Tim McGraw ‘Two Lanes of Freedom' (Big Machine Records)
After his protracted legal battle with longtime label Curb Records, it's no wonder country music superstar Tim McGraw sounds so revved up on “Two Lanes of Freedom,” his debut album on Big Machine Records.
McGraw has shown a penchant for mixing musical styles before — he has collaborated with Nelly, Ne-Yo and Def Leppard, after all — and he has rocked this hard on past albums, most recently on his 2012 Curb release “Emotional Traffic.”

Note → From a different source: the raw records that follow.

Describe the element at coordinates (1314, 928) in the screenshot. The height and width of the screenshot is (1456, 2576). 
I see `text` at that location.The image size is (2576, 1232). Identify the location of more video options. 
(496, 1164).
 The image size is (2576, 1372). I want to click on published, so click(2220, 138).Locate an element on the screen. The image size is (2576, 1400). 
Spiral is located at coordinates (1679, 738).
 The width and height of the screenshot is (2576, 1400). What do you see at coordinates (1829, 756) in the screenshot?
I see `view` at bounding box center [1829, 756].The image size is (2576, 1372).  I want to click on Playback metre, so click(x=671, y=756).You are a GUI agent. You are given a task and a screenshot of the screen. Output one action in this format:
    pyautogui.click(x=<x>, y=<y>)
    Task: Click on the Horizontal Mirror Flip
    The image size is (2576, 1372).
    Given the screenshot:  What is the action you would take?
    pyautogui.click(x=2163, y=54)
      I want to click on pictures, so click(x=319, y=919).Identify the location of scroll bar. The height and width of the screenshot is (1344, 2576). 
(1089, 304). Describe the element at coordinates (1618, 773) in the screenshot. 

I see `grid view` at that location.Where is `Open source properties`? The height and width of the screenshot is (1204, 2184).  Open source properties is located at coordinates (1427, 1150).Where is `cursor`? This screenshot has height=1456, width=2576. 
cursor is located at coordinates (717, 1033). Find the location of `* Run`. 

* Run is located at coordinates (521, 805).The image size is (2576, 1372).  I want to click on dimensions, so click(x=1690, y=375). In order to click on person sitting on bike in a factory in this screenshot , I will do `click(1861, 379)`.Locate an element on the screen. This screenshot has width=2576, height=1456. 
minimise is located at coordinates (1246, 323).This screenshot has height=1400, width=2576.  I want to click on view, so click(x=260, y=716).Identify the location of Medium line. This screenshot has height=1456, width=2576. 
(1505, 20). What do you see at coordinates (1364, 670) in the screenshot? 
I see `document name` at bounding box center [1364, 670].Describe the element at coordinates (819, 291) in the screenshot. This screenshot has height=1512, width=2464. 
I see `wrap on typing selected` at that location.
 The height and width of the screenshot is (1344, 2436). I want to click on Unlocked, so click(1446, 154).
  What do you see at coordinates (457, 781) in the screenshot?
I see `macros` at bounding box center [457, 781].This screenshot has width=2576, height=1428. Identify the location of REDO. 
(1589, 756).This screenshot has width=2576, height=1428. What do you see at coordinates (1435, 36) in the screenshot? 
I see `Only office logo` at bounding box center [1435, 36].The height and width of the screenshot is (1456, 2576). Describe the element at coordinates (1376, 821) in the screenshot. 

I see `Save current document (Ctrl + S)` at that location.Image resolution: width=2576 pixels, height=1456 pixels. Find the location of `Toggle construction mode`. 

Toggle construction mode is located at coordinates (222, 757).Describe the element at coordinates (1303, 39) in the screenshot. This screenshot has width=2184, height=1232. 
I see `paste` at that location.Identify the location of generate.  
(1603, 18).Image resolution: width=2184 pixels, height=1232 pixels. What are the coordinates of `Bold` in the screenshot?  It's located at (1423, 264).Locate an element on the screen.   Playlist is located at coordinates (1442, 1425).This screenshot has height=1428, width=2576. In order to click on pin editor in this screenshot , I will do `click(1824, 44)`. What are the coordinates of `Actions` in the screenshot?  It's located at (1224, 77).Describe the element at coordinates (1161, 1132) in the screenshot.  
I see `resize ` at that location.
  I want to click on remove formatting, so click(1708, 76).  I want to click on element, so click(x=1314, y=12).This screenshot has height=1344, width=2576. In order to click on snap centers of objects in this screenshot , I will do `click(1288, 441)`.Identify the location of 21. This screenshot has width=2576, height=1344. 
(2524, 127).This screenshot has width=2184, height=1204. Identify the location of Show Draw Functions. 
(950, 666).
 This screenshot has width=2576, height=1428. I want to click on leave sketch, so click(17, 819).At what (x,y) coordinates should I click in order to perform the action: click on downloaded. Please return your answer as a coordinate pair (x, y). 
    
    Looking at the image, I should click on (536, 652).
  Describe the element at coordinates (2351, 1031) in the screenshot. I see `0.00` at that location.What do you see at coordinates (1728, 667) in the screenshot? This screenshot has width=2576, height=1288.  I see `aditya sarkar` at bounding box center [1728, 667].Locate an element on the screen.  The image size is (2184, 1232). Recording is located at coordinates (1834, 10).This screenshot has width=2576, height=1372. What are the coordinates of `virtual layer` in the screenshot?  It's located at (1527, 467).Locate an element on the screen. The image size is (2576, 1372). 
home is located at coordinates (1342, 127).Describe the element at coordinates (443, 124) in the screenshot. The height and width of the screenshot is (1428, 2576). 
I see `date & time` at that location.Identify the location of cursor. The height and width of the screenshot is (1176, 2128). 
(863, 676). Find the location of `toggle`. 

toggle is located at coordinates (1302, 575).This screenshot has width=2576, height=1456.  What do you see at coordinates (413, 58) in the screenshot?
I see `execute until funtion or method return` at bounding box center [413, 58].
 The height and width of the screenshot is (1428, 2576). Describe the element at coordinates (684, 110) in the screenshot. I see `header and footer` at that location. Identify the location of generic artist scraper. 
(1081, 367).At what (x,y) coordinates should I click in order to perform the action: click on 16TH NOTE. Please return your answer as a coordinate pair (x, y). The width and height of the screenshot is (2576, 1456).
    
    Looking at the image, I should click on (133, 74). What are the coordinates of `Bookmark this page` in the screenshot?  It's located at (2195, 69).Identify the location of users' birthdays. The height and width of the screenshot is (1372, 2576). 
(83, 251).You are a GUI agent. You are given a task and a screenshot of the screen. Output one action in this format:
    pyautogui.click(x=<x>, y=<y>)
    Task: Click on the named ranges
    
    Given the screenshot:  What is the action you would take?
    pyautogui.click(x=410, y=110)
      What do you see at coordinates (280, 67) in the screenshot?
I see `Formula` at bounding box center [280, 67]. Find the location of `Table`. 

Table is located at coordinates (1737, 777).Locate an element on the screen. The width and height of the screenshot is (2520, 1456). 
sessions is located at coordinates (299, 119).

But “Two Lanes of Freedom,” the three-time Grammy winner's 14th No. 1 debut on the Billboard Country Albums chart, has an undeniably refreshed and relaxed vibe even as it harks back to sonic themes the music veteran has explored at earlier junctures in his 20-year career.
The title track, a romantic road song that opens the album, sets a free-spirited tone that only gets more dreamily buoyant with his latest top 10 hit, “One of Those Nights.” The Louisiana native upholds his reputation as a smooth country balladeer with “Friend of a Friend,” about a lost love that refuses to fade away; “Book of John,” a heartfelt memoriam to a lost patriarch; and “Number 37405,” an earnest story song about a drunken driver paying for his past sins.
With the tuneful tribute “Nashville Without You,” he sincerely tips his trademark black hat to some of the classic country songs that built Music City; unfortunately, Brad Paisley dropped a couple of the same great old titles in his 2010 hit “This Is Country Music,” which gives McGraw's homage a bit of a been-there-done-that quality.
The spry two-stepper “Mexicoma” mixes a barroom piano with a norteno accordion. For the album's potent closer “Highway Don't Care,” McGraw mingles voices with his new labelmate Taylor Swift — whose breakout hit was the brokenhearted ballad “Tim McGraw” — and adds Keith Urban's fiery electric guitar for good measure.
McGraw's road to emancipation has some bumps in it, including the pandering top 15 leadoff single “Truck Yeah,” with its idiotic wordplay and trendy hip-hop and rock influences, and “Southern Girl,” a similarly stylish ode to country ladies with an Auto-Tune-adorned chorus.
But the singer certainly sounds better free in the Big Machine than stuck at the Curb.